Стоящие возле столов обсуждали предложение прозектора – струнами пришить голову к туловищу, на глаз надеть чёрную повязку, лицо загримировать, чтобы те, которые придут поклониться праху погибшего командора Миолита, не содрогались бы, глядя на изуродованное лицо.
Да, он не мог позвонить, товарищ Цыганский. И в половину двенадцатого собравшиеся на заседание разошлись. Оно не состоялось совершенно так, как и сказал незнакомец на Патриарших Прудах, ибо заседание величайшей важности, посвящённое вопросам мировой литературы, не могло состояться без председателя товарища Цыганского. А председательствовать тот человек, у которого документы залиты кровью, а голова лежит отдельно, – не может. И все разошлись кто куда.

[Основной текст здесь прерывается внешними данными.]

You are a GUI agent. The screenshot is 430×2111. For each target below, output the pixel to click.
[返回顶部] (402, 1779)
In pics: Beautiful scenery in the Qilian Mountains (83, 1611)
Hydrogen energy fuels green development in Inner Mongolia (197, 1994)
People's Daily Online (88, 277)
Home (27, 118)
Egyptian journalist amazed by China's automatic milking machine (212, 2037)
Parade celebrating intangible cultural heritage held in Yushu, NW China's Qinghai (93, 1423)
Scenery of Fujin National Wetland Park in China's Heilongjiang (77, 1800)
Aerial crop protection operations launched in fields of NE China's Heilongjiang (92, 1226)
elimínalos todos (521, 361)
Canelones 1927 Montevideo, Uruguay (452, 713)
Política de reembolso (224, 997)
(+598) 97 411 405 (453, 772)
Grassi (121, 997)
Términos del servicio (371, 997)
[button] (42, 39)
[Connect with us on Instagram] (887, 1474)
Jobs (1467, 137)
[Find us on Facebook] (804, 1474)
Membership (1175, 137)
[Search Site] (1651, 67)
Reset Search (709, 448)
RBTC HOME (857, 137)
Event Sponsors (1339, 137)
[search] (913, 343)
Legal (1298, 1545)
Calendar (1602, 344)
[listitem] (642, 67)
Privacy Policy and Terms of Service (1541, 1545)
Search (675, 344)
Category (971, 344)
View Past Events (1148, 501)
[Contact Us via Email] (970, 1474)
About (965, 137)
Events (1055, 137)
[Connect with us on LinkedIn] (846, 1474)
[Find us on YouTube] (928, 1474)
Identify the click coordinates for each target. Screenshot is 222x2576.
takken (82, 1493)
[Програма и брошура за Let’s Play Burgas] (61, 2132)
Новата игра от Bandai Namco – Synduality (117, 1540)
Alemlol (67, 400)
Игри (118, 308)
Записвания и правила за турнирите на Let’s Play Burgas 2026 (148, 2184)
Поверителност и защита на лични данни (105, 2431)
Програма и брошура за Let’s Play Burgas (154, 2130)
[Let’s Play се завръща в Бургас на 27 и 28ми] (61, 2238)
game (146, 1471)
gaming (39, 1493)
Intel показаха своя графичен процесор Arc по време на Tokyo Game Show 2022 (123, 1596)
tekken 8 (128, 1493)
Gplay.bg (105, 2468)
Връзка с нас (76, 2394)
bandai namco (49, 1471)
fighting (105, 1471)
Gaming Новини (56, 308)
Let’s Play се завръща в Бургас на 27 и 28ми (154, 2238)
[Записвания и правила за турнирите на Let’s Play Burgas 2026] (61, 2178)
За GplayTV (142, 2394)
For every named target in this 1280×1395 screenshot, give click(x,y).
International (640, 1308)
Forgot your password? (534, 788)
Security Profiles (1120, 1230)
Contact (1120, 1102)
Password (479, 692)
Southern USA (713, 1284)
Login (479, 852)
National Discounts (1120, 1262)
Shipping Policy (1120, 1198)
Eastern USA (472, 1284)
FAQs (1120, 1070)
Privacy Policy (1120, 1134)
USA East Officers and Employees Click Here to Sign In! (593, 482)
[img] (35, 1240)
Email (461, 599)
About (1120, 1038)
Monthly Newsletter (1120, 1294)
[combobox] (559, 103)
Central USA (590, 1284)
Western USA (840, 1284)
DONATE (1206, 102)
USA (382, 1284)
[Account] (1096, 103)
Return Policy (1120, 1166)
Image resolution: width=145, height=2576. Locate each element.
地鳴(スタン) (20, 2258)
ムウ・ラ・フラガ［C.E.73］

А Бескудников и Боцман-Жорж решили спуститься вниз, в ресторан, чтобы закусить на сон грядущий.
Писательский ресторан {23} помещался в этом же доме Грибоедова (дом назван был Грибоедовским, так как по преданию он принадлежал некогда тётке Грибоедова. Впрочем, кажется, никакой тётки у Грибоедова не было) в подвале и состоял летом из двух отделений – зимнего и летней веранды, над которою был устроен навес.
Ресторан был любим бесчисленными московскими писателями до крайности, и не одними, впрочем, писателями, а также и артистами, а также и лицами, профессии которых были неопределимы, даже и при длительном знакомстве.
В ресторане можно было получить все те блага, коих в повседневной своей жизни на квартирах люди искусства были в значительной степени лишены. Здесь можно было съесть порцию икорки, положенной на лёд, потребовать себе плотный бифштекс по-деревенски, закусить ветчинкой, сардинами, выпить водочки, закрыть ужин кружкой великолепного ледяного пива. И всё это вежливо, на хорошую ногу, при расторопных официантах. Ах, хорошо пиво в июльский зной!
Как-то расправлялись крылья под тихий говорок официанта, рекомендующего прекрасный рыбец, начинало казаться, что это всё так, ничего, что это как-нибудь уладится.
Мудрёного ничего нет, что к полуночи ресторан был полон и Бескудников, и Боцман-Жорж, и многие ещё, кто пришёл поздновато, места на веранде в саду уже не нашли, и им пришлось сидеть в зимнем помещении в духоте, где на столах горели лампы под разноцветными зонтами.
К полуночи ресторан загудел. Поплыл табачный дым, загремела посуда. А ровно в полночь в зимнем помещении, в подвале, в котором потолки были расписаны ассирийскими лошадьми с завитыми гривами, вкрадчиво и сладко ударил рояль, и в две минуты нельзя было узнать ресторана. Лица дрогнули и засветились, заулыбались лошади, кто-то спел «Аллилуйя» {24}, где-то с музыкальным звоном разлетелся бокал, и тут же, в подвале, и на веранде заплясали. Играл опытный человек. Рояль разражался громом, затем стихал, потом с тонких клавиш начинали сыпаться отчаянные, как бы предсмертные петушиные крики. Плясал солидный беллетрист Дорофеин, плясали какие-то бледные женщины, всё одеяние которых состояло из тоненького куска дешёвого шёлка, который можно было смять в кулак и положить в карман, плясала Боцман-Жорж с поэтом Гречкиным Петром, плясал какой-то приезжий из Ростова Каротояк, самородок Иоанн Кронштадтский – поэт, плясали молодые люди неизвестных профессий с холодными глазами.
Последним заплясал какой-то с бородой, с пером зелёного лука в этой бороде, обняв тощую девочку лет шестнадцати с порочным лицом. В волнах грома слышно было, как кто-то кричал командный голосом, как в рупор, «пожарские, раз!».
И в полночь было видение. Пройдя через подвал, вышел на веранду под тент красавец во фраке, остановился и властным взглядом оглядел своё царство. Он был хорош, бриллиантовые перстни сверкали на его руках, от длинных ресниц ложилась тень у горделивого носа, острая холёная борода чуть прикрывала белый галстук.